__SHORT EXERCISE__.
Can you rewrite the entries starting at the first one and ending at the line containing "pos(339,15)", swapping "Task" for "Goal", leaving everything else unchanged and omitting the pictures?

Screen-element location entries:

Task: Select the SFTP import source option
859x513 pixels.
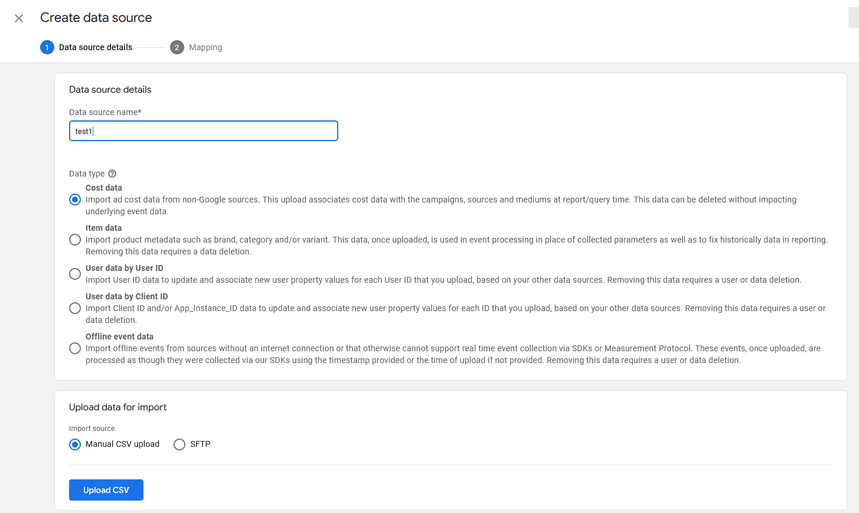Action: (x=179, y=444)
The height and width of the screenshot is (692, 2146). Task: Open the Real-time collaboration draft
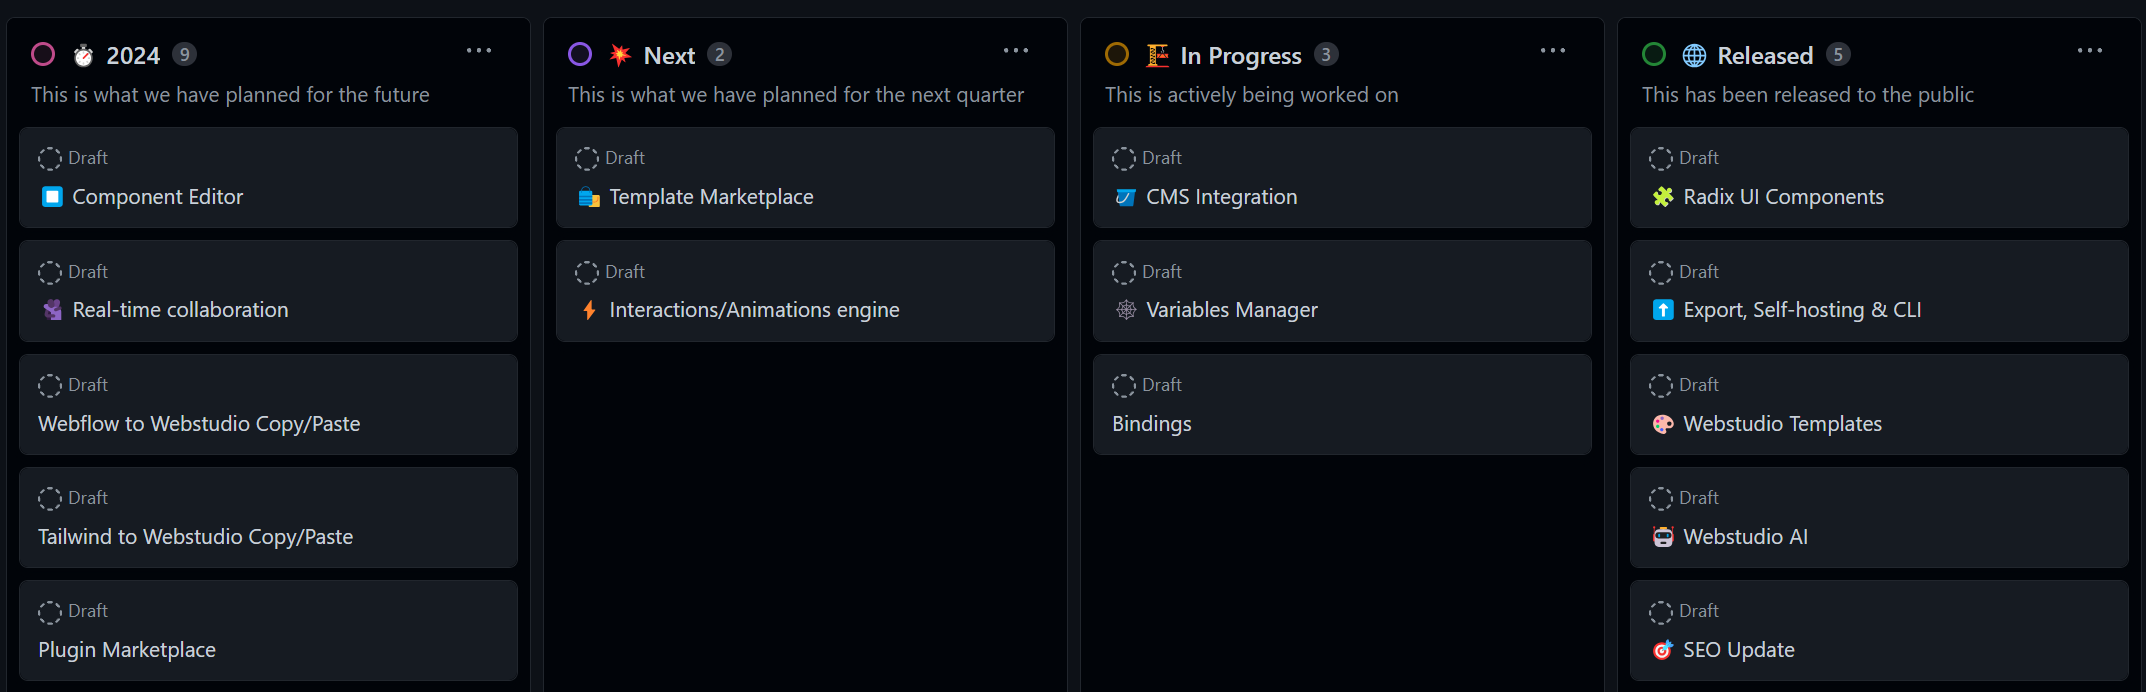click(x=180, y=310)
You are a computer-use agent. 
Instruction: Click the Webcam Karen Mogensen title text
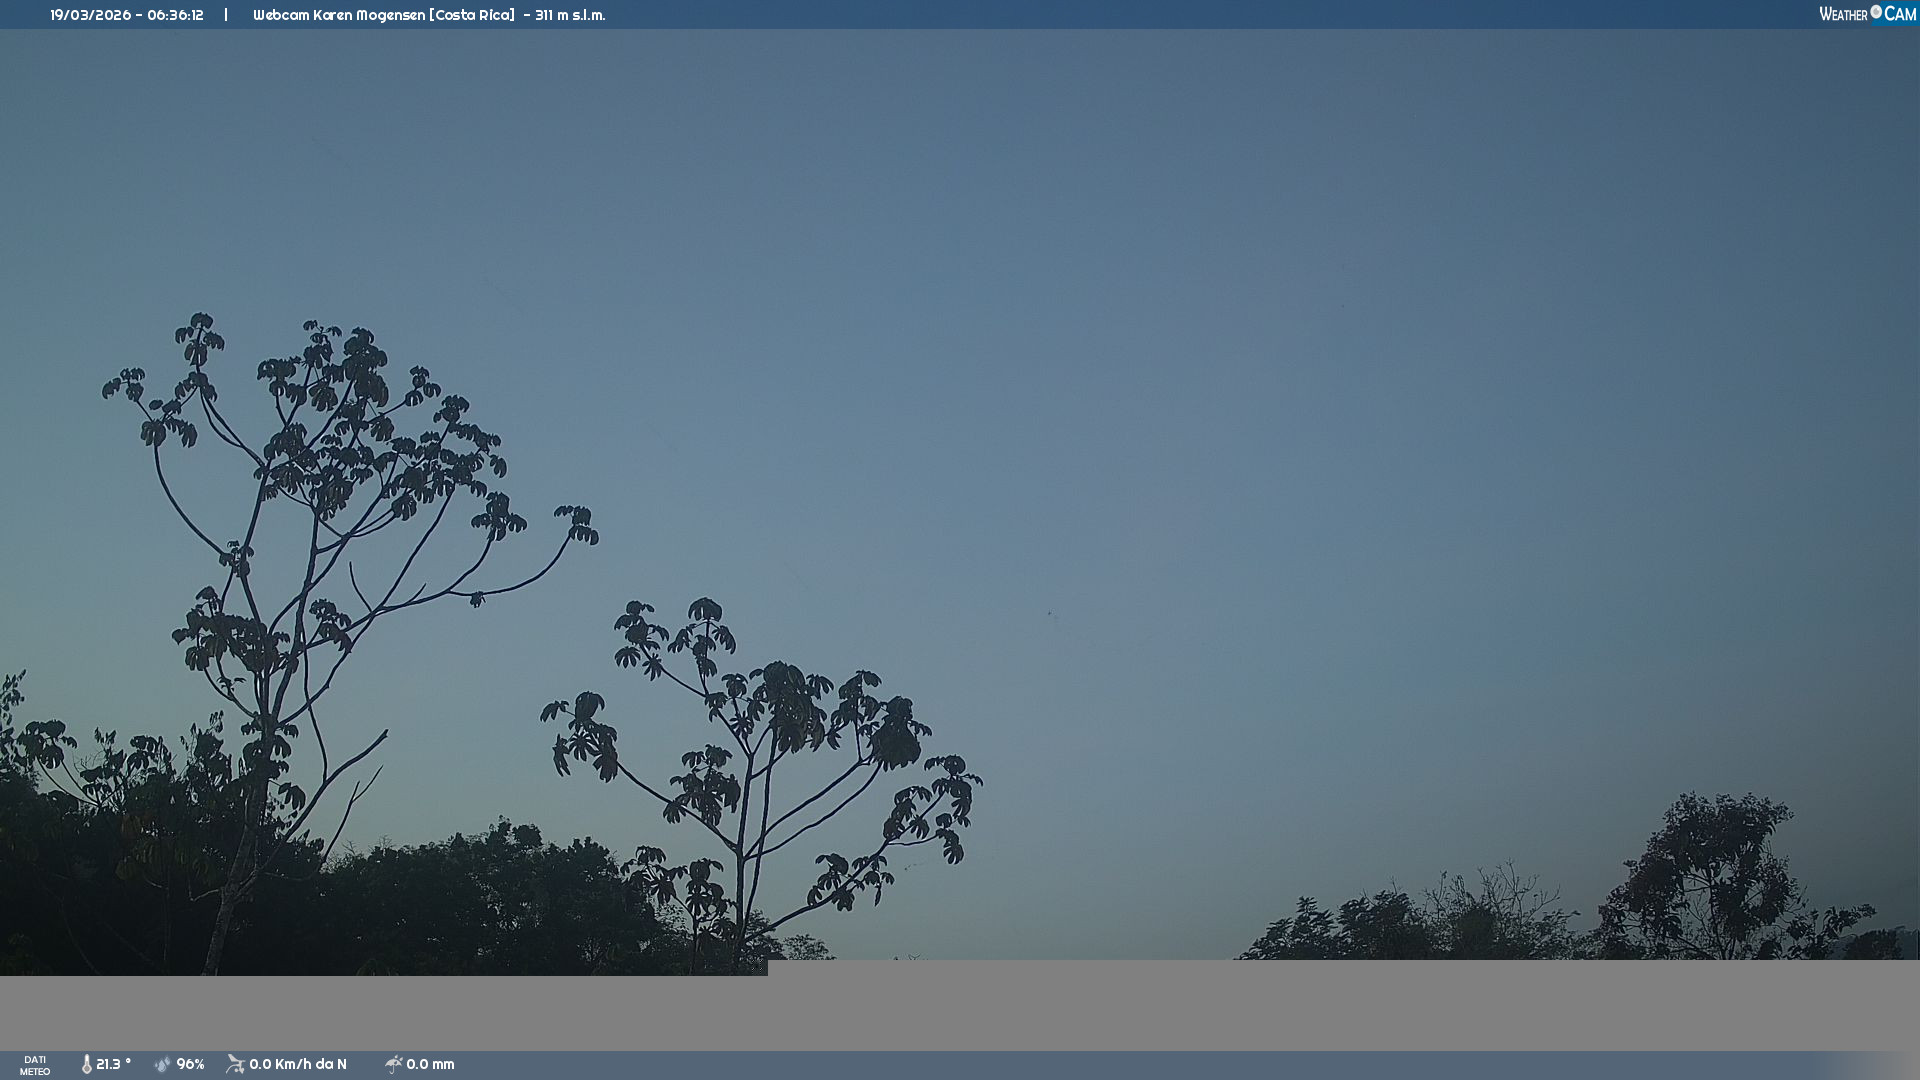pos(339,15)
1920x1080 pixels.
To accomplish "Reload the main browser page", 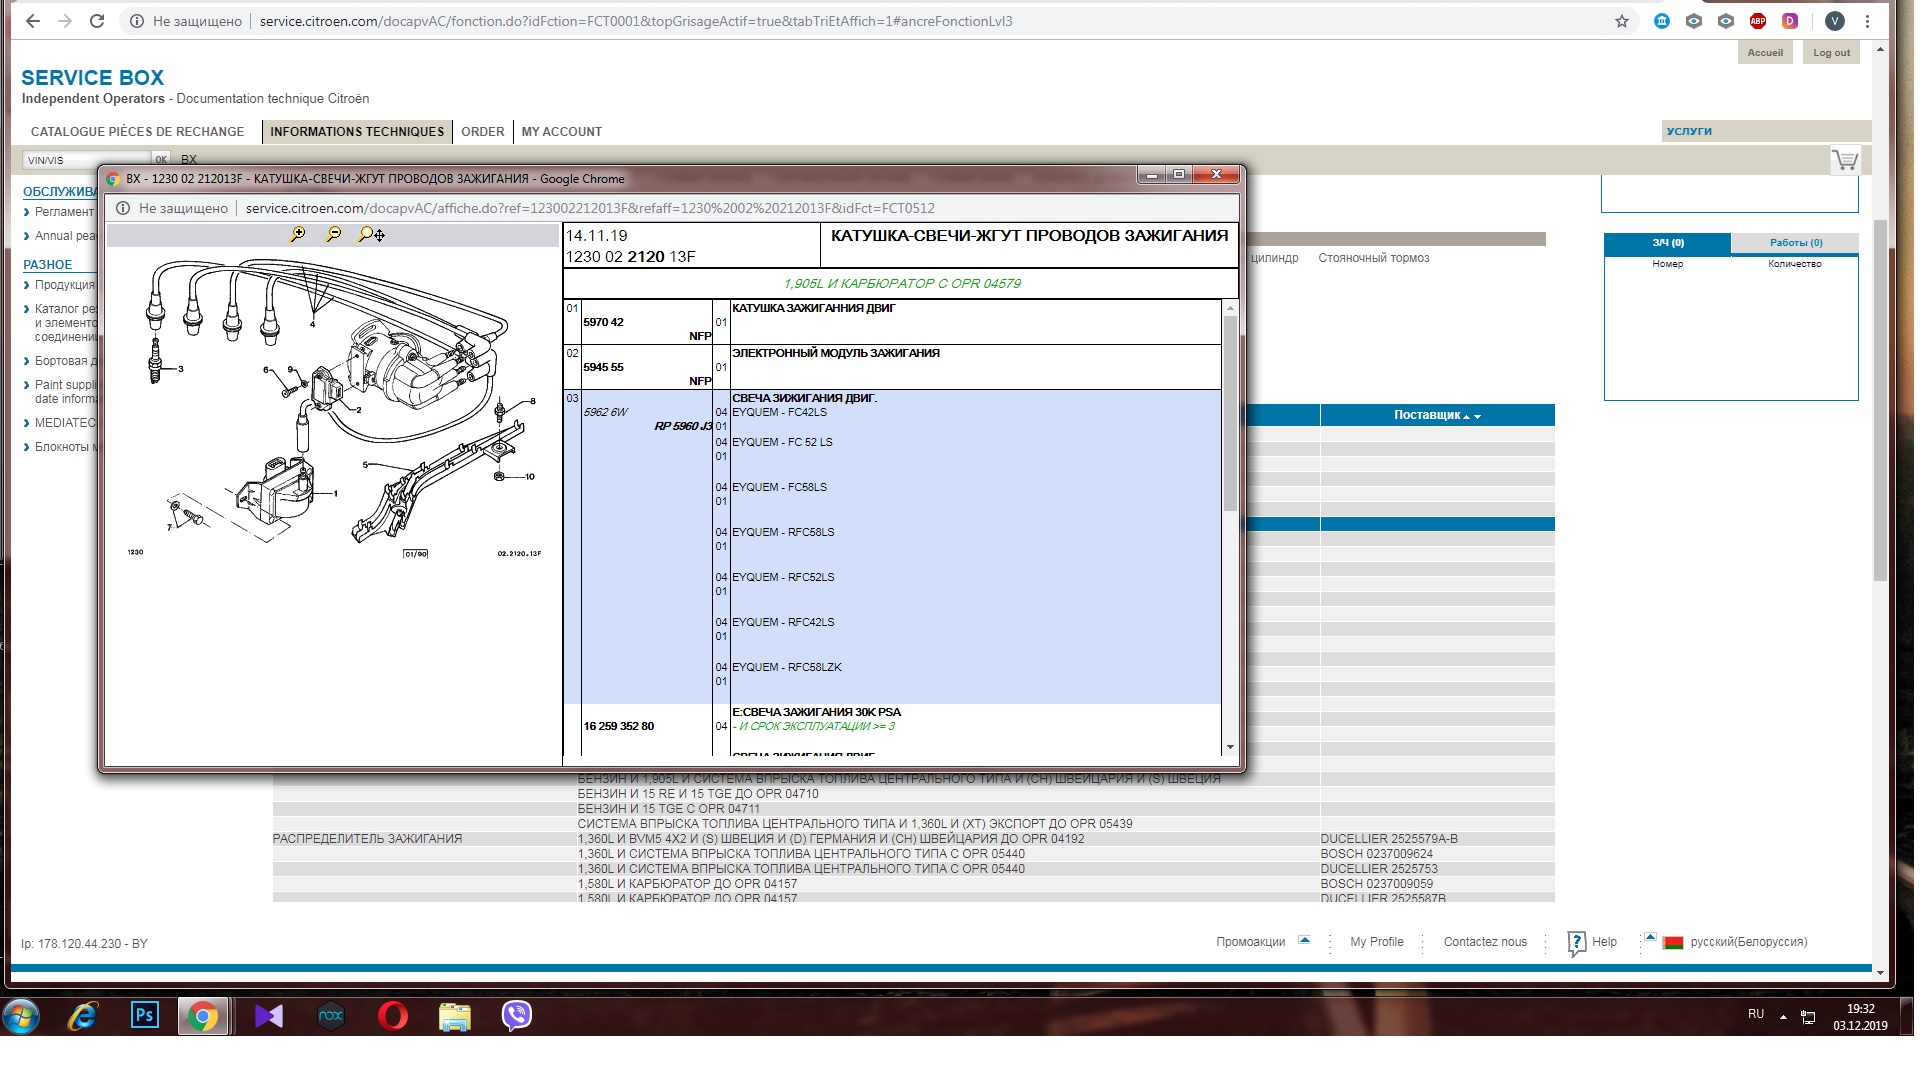I will point(97,21).
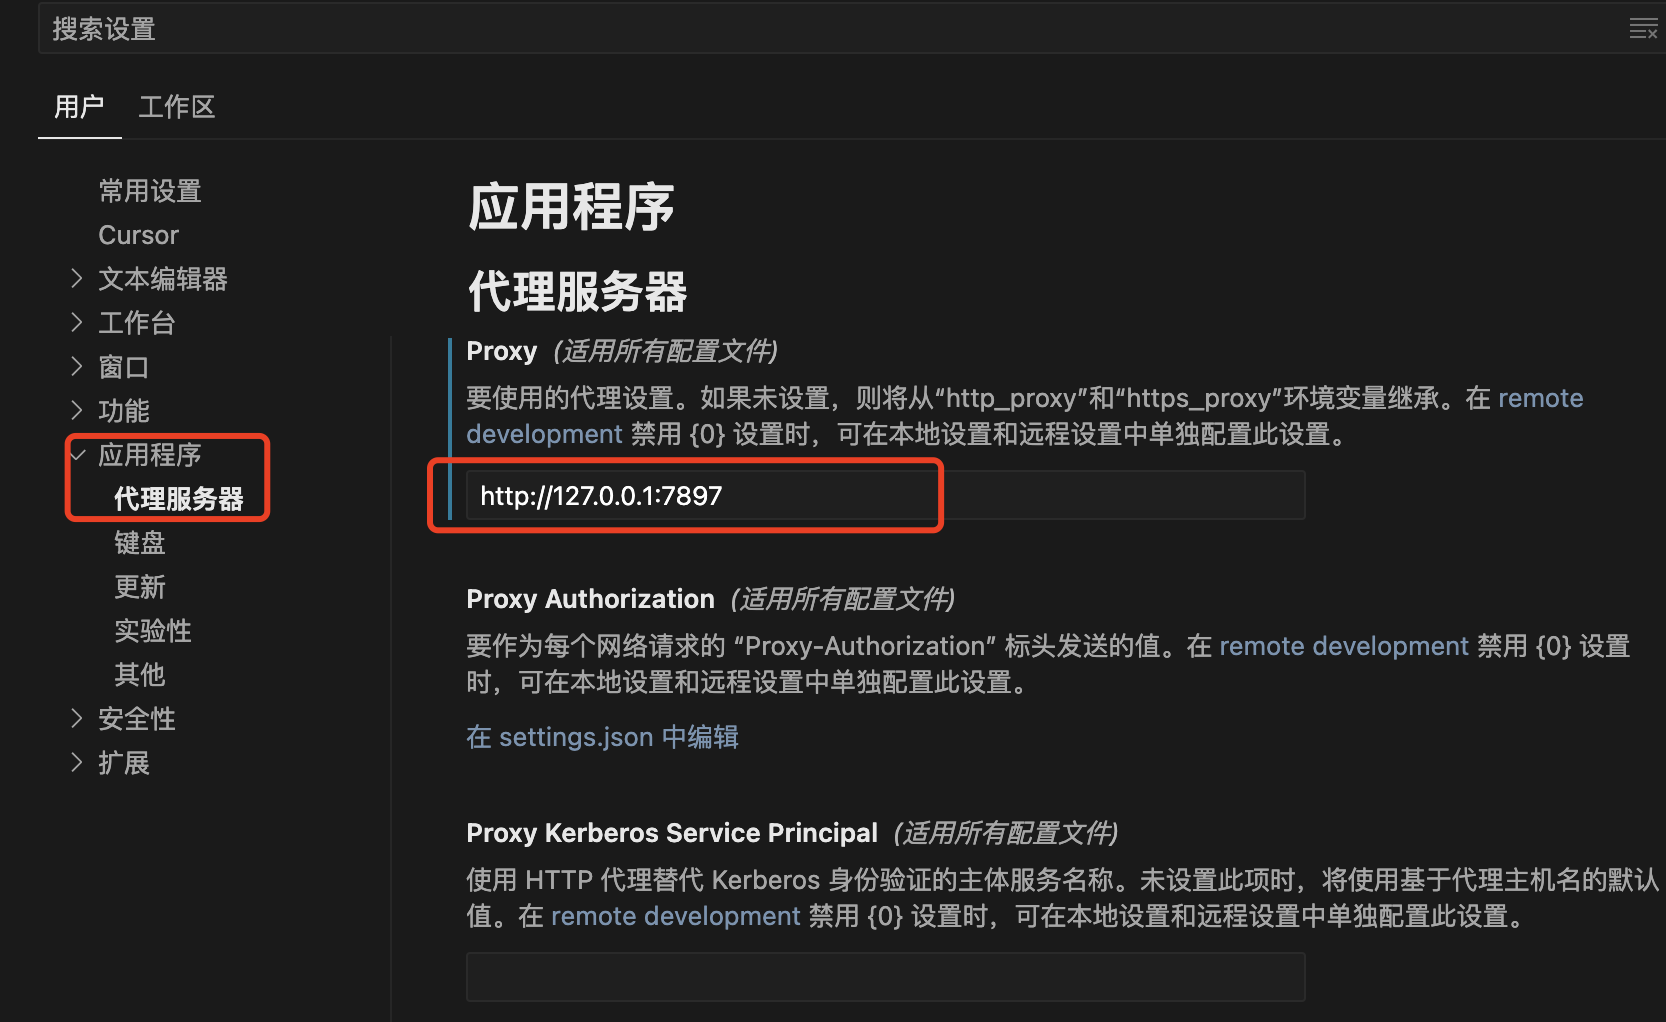Expand the 功能 section chevron

(x=77, y=411)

__EXERCISE RESULT__.
Goal: Select the SFTP import source option
859x513 pixels.
Action: (x=179, y=444)
The height and width of the screenshot is (692, 2146). Goal: Open the Real-time collaboration draft
click(x=180, y=310)
You are a computer-use agent. 
Instruction: Click the Webcam Karen Mogensen title text
pos(339,15)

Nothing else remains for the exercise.